They Rage-Quit the School System—and They’re Not Going Back

Pia Ceres:

It’s easy to homeschool in Texas. A cursory search leads to a step-by-step guide for withdrawing your kid from the school system. Plug a few bits of information into a templated letter, send to a district administrator, and voila! You’re running a school, and everything your kid learns is entirely up to you.

“It was so nerve-racking,” says Sarahi Espitia, a mom of four in McKinney, Texas, a suburb north of Dallas. After a grueling spring of remote learning, Espitia began homeschooling her kids at the start of the 2020 school year. As a graduate of public schools, she felt like she had just plunged her family into the unknown. “We’re so used to going to school.”

Except that the definition of “going to school” had been radically upended by the Covid-19 pandemic. Campuses closed abruptly, while children and teachers struggled mightily with online learning.

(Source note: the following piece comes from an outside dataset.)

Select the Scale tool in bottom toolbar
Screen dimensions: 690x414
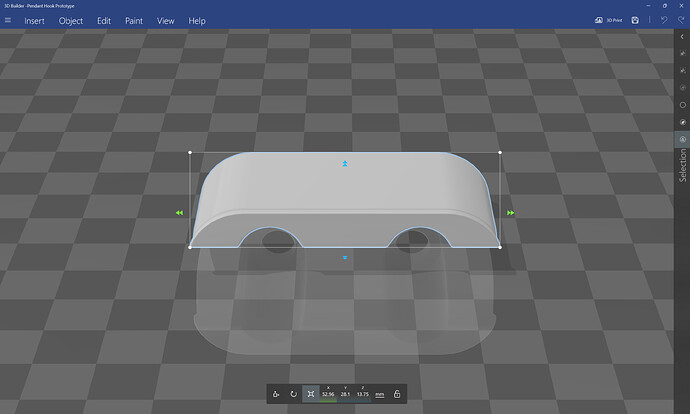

Espitia, who also helps run the family’s restaurant, was left to navigate confusing new platforms, screen-time fatigue, and endless technical malfunctions for four children. Her kids were 10, 8, 6, and 3; her youngest, a preschooler, didn’t even know how to use a mouse yet. By the end of the year, Espitia says, her “kids were crying.” Wearied by online learning, yet wary of letting her children return to in-person learning, she turned to homeschooling—just for the year, just until things got back to normal.